» **SET PROBLEM**
Filter the material below, copying out every line that contains the string "pixels"; treat uppercase and lowercase as different.

Interface element records
====

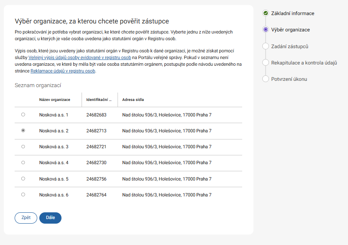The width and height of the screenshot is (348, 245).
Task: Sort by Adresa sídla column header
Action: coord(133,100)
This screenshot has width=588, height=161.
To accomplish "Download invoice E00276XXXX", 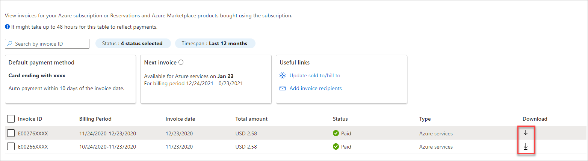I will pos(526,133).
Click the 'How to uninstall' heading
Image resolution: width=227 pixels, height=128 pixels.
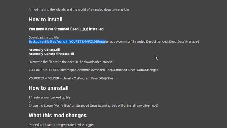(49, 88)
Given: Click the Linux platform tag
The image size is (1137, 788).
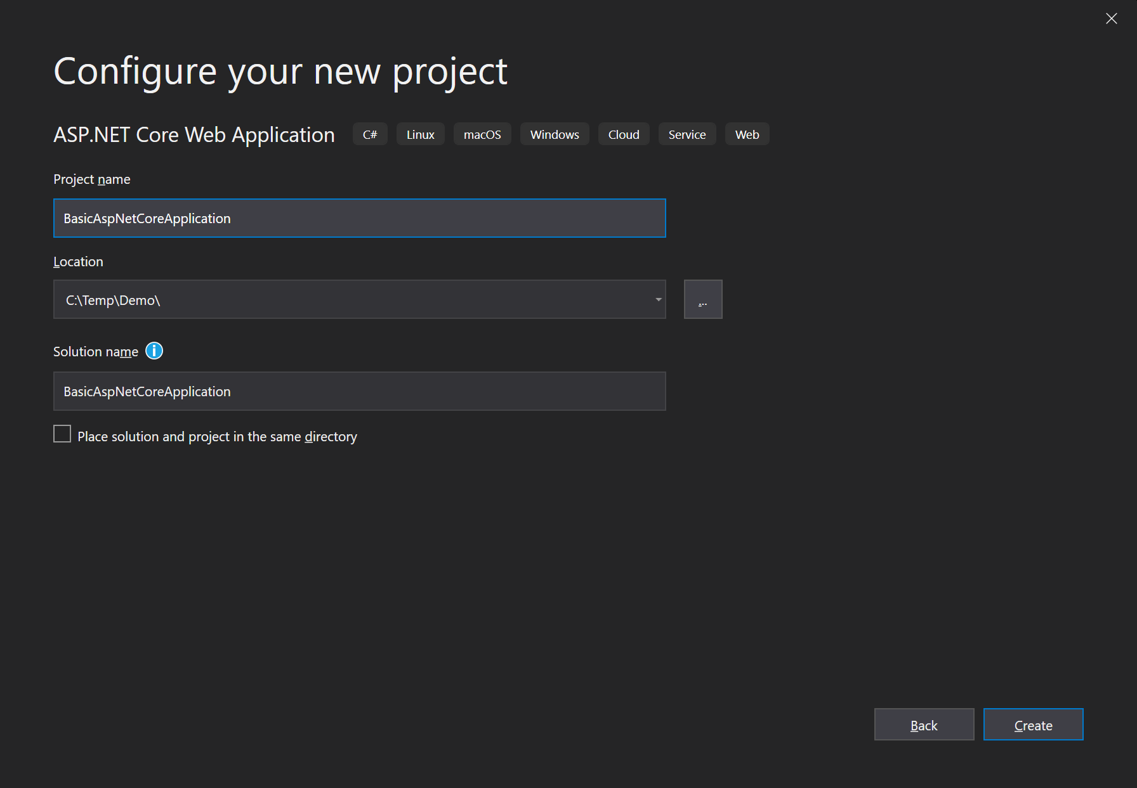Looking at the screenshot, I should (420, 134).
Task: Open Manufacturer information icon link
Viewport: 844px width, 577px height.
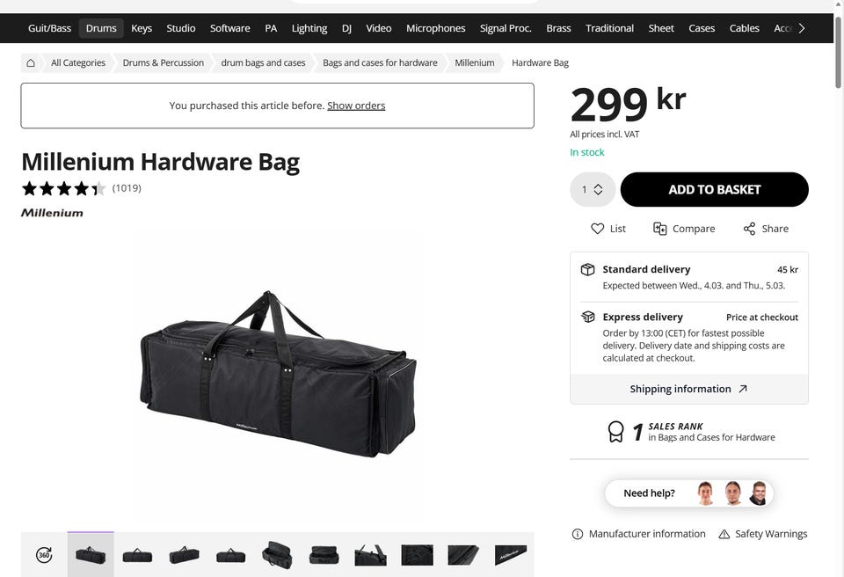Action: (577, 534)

====

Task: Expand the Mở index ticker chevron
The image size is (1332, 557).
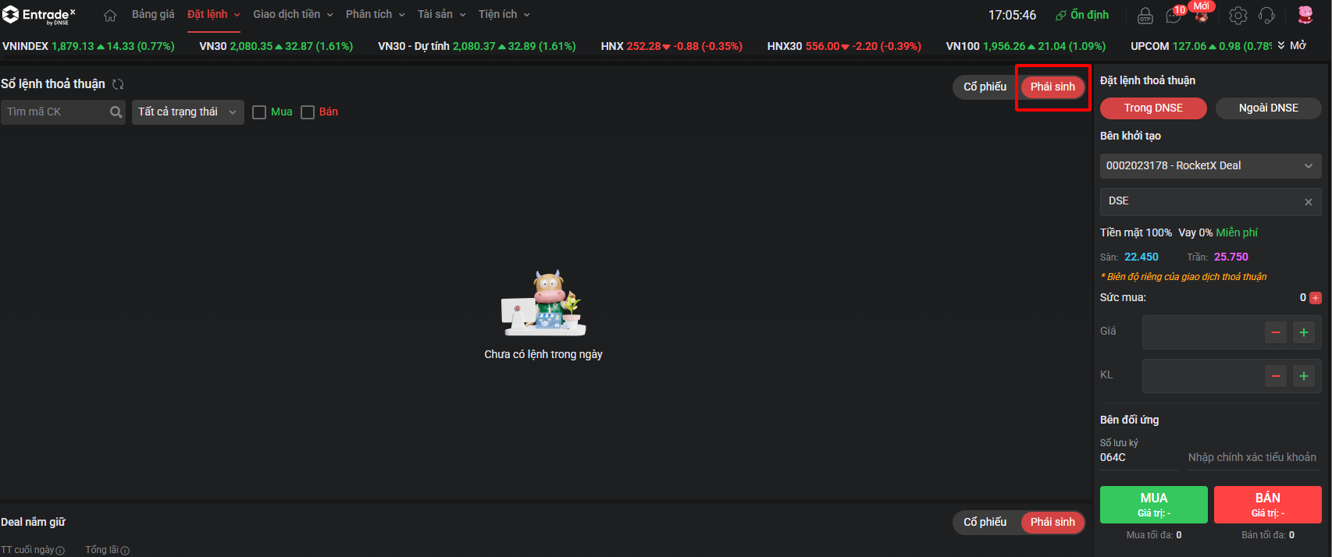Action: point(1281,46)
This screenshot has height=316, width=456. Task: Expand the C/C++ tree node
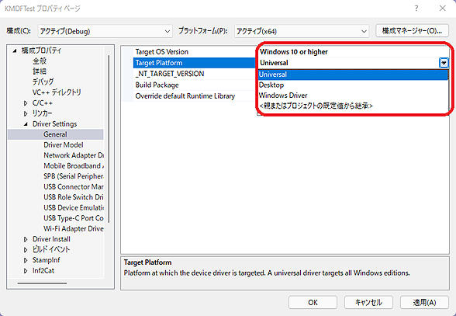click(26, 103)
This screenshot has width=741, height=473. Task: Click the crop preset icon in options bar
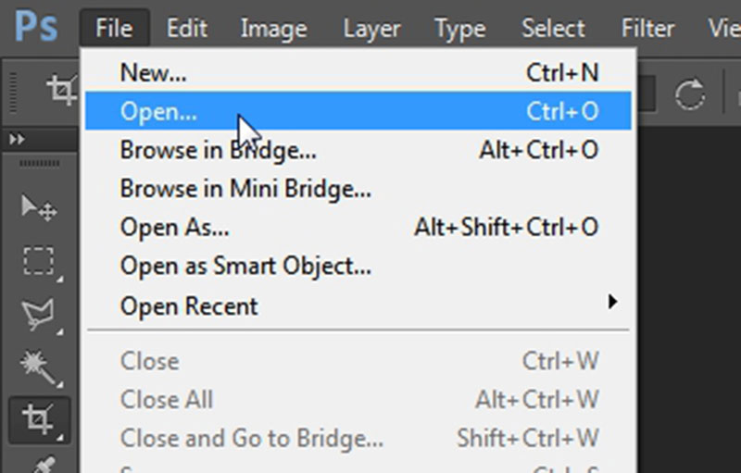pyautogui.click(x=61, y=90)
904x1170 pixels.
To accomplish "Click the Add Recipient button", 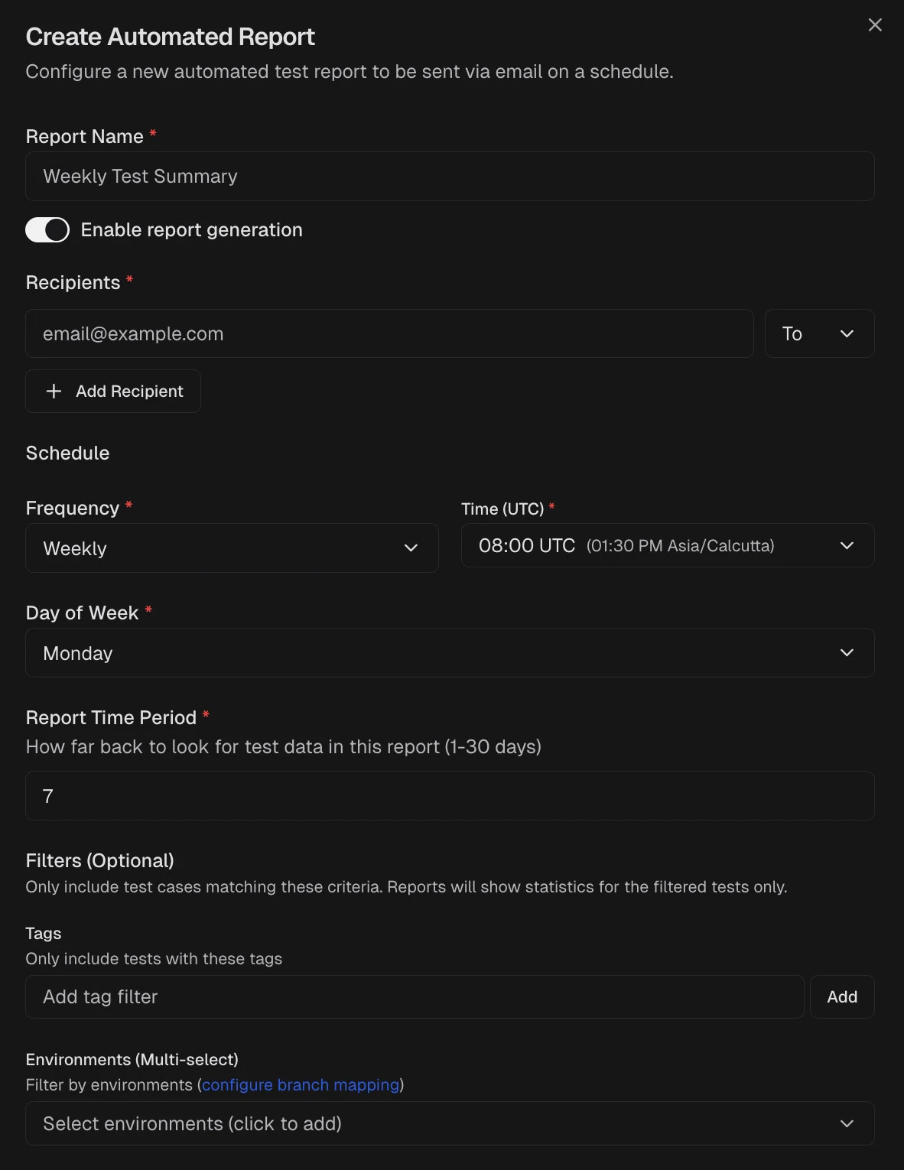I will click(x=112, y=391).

====

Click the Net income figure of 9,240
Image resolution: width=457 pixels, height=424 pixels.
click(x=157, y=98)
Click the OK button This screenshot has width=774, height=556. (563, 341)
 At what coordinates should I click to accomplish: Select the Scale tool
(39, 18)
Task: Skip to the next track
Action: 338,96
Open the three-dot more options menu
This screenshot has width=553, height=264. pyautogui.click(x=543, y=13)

====

» **EXERCISE OUTPUT**
Image resolution: width=227 pixels, height=128 pixels.
904x1170 pixels.
Image resolution: width=457 pixels, height=424 pixels.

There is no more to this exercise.